Page »
--*--

Planet A has mass M and radius R.


Planet $\mathrm{A}$ has mass $\mathrm{M}$ and radius $\mathrm{R}$. Planet $\mathrm{B}$ has half the mass and half the radius of Planet A. If the escape velocities from the Planets $\mathrm{A}$ and $\mathrm{B}$ are $v_{\mathrm{A}}$ and $v_{\mathrm{B}}$, respectively, then

$\frac{v_{\mathrm{A}}}{v_{\mathrm{B}}}=\frac{n}{4}$. The value of $n$ is :

  1. (1) 4

  2. (2) 1

  3. (3) 2

  4. (4) 3

Correct Option: 1


(1) Escape velocity of the planet $A$ is $V_{A}=\sqrt{\frac{2 G M_{A}}{R_{A}}}$

where $M_{A}$ and $R_{A}$ be the mass and radius of the planet $A$.

--*--

Written exercise 1 »
In the escape velocity problem, how does Planet B's mass compare with Planet A's?

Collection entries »

--*--

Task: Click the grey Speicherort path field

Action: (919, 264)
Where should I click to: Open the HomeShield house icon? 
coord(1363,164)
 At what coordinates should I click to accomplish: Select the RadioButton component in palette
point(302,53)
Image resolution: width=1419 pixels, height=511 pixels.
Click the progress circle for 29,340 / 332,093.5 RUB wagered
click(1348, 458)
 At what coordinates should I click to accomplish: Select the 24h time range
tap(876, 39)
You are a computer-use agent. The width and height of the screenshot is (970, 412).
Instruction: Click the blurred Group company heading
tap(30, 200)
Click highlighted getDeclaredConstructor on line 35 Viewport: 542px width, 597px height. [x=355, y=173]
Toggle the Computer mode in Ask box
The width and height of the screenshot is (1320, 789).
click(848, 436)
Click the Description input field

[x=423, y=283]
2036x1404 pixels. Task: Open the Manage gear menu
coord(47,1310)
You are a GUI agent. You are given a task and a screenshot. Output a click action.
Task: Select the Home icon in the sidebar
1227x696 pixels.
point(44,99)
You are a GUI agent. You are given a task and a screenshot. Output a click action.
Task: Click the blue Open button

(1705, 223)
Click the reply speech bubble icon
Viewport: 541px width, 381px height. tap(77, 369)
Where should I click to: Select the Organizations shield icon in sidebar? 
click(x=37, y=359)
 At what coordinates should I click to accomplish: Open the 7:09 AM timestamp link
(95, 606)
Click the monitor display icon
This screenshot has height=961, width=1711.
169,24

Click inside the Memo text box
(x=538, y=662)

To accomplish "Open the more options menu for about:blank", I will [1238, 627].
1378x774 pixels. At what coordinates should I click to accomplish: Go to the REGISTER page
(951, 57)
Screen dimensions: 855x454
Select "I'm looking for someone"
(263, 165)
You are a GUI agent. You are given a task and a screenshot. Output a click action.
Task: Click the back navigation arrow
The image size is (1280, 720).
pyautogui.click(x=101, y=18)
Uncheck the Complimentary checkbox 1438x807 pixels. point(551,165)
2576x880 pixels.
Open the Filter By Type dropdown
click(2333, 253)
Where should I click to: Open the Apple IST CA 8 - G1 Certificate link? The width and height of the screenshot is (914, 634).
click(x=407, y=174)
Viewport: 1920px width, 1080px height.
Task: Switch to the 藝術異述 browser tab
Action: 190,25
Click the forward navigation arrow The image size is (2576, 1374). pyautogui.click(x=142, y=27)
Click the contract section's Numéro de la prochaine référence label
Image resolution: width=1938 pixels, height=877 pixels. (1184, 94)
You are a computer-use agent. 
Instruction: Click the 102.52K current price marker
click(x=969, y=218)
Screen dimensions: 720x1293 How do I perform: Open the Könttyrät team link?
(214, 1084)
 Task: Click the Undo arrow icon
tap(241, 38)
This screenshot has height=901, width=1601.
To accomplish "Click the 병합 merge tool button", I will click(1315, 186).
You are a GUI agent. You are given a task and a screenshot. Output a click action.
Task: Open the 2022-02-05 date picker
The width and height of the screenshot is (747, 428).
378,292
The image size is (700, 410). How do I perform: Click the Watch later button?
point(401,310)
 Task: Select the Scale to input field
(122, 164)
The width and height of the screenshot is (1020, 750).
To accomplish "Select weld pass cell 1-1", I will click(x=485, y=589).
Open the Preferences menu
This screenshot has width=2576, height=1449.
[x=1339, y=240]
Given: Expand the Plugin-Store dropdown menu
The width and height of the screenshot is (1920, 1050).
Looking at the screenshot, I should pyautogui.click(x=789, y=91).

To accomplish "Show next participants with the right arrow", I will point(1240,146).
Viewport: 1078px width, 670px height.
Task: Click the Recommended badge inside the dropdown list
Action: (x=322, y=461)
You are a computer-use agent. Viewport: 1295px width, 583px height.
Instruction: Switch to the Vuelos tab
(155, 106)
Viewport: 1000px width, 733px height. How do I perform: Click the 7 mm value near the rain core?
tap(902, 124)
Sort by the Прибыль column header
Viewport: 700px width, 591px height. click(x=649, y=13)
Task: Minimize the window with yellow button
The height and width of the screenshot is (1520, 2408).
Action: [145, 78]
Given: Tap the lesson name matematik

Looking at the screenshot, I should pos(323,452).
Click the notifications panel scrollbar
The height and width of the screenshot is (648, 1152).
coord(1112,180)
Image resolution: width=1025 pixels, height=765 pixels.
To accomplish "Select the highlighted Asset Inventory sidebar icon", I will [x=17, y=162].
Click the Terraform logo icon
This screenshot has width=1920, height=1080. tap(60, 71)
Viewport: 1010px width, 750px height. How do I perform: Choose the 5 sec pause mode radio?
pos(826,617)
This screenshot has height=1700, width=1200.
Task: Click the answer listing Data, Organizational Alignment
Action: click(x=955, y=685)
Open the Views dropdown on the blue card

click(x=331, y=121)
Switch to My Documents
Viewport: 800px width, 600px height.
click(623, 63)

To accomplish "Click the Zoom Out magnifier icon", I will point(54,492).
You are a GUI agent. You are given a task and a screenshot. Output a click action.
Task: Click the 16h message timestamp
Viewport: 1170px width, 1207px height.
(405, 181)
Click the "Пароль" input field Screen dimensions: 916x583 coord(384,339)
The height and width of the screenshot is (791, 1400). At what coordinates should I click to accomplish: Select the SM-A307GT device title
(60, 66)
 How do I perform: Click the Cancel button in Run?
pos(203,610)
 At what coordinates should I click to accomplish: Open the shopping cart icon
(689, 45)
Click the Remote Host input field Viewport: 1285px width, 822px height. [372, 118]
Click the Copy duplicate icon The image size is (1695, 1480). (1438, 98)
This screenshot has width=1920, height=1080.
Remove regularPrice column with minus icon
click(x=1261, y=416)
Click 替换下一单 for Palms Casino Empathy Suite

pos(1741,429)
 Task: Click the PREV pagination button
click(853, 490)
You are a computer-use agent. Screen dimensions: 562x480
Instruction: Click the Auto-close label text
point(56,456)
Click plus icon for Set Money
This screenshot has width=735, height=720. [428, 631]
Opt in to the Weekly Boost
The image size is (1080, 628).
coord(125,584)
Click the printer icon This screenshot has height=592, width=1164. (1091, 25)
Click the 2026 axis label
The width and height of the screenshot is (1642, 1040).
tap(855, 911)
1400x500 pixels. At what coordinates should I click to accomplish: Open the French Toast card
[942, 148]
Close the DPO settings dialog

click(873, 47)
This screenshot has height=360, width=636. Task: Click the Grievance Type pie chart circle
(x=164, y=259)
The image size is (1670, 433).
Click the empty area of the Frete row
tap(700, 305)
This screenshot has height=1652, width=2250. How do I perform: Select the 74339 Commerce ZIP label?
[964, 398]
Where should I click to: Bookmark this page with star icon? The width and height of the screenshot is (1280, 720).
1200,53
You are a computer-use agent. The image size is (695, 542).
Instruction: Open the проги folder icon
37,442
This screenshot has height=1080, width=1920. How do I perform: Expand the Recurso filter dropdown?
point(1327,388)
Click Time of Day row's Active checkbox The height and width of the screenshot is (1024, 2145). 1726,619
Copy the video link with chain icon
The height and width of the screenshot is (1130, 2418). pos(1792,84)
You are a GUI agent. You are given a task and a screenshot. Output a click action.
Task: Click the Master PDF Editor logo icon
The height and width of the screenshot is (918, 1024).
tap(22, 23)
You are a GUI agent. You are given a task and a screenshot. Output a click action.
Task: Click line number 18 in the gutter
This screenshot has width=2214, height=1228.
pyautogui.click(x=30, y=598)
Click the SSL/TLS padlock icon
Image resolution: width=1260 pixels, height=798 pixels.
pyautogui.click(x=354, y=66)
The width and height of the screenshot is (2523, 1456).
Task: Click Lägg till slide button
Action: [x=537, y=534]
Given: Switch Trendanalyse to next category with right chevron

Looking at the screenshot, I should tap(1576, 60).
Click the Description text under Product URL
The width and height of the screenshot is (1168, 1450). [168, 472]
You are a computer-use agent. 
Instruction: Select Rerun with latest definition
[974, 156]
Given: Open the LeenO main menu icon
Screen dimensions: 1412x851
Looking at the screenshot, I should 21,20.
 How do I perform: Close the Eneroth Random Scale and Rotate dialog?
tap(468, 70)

--*--

Written exercise 2 »
Shift the entries by taking 104 off every click coordinate in the answers, and write out all the lines again, requests included. Do this only for everything from the line containing "At what coordinates should I click to accomplish: Select the 24h" down to the line containing "tap(30, 200)".

Expected output 1 »
Planet B has half the mass of Planet A.

Expected output 2 »
 At what coordinates should I click to accomplish: Select the 24h time range
tap(772, -65)
You are a computer-use agent. The width and height of the screenshot is (970, 412).
Instruction: Click the blurred Group company heading
tap(-74, 96)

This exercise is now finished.